Response 1: We would like to thank the reviewer for his/her positive feedback and for his/her useful suggestions. We agree with the reviewer’s comment that the data linking cathepsins to energy metabolism and inflammation are mainly descriptive, and we have now stressed this point in the paper. Furthermore, we are very happy about the reviewer’s suggestion to refer to the link between cathepsins, Sirtuin1 (SIRT1) and the inflammasome.

To address these comments, the following paragraphs were added:

While most of the studies mentioned above regarding cathepsins and metabolism are descriptive, mechanistic studies have demonstrated that the amelioration of NASH related symptoms upon CTSB inhibition, might be linked to the restoration of the levels of the master metabolic regulator sirtuin-1 (SIRT1) [62-64], which plays an essential (beneficial) role in the metabolic regulation of lipids, glucose and insulin [65].” (See chapter 3.2, p.4, line: 180-184).  
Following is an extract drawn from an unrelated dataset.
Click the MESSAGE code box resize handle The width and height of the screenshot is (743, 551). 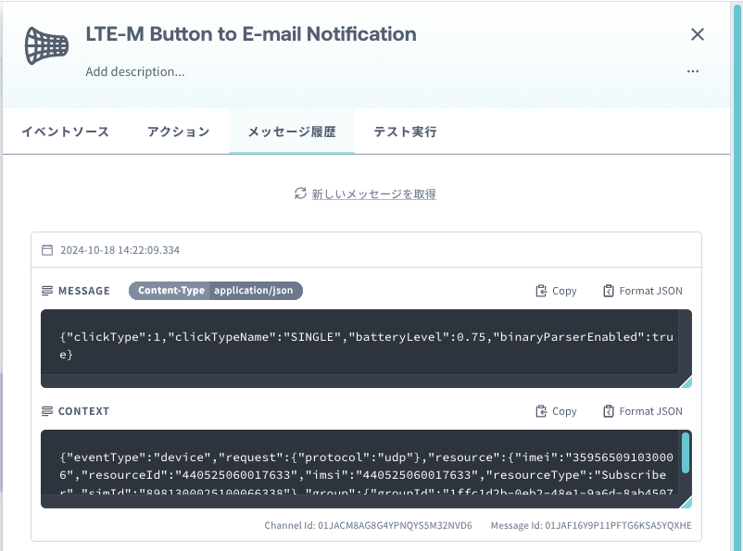click(x=686, y=382)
“A possible mechanism of action for CTSB to induce a pro-inflammatory phenotype in NASH, is through the abovementioned SIRT1 (see section 3.2). SIRT1 exerts an inhibitory effect on the inflammatory regulator NFκΒ [67]. Upon inhibition of SIRT1 by CTSB, NFκΒ activates the NLRP3 inflammasome [64,68], leading to increased secretion of the pro-inflammatory cytokines IL-1β and IL-18. Notably, several cathepsins (e.g., CTSB, CTSS and CTSL) can also directly activate the NLRP3 inflammasome [69-71].”  (See chapter 3.3, p.4, line: 195-200)

“Besides the cells in the tumor microenvironment, the HCC cells can also contribute to the immunosuppressive phenotype through the previously described SIRT1 (see sections 3.2, 3.3). In contrast to NASH where SIRT1 levels are low due to the inhibitory effect of cathepsins [64], levels of SIRT1 in HCC cells are high and seem to have a pro-tumor role by inducing an immunosuppressive phenotype among others [131-134]. (See chapter 4.6, p.12, line: 500-504)
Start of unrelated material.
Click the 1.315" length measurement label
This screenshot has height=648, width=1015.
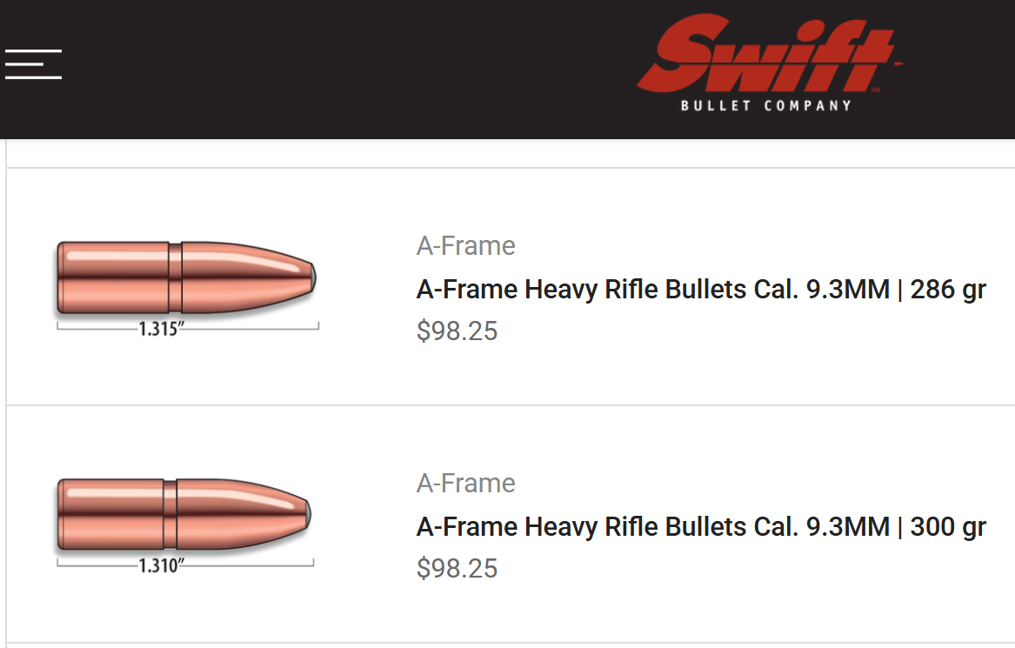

Point 2: Taking into account the fact that cathepsins are not, to date, a good therapeutic target given their redundancy between cathepsin species, and the fact that are involved in many relevant pathways, the feasibility of targeting other intermediate effectors/substrates, for example SIRT1, should be considered in some instances.

Response 2: We thank the reviewer for his/her useful suggestion. To address this point, we added the following sentences into the section regarding the challenges of using cathepsins as therapeutic option:

Another way cathepsins could be utilized as therapeutic target, is by focusing on their relevant downstream effectors, such as SIRT1. Targeting these downstream effectors would be a more directed approach, which possibly prevents some of the hurdles described above regarding direct cathepsin inhibition.” (See chapter 5, p. 13, line 548-551)

Point 3: CSTD misspelled in line 128

Response 3: We thank the reviewer for reading the manuscript carefully and for pointing towards this mistake, which we have now corrected (see line 134 now).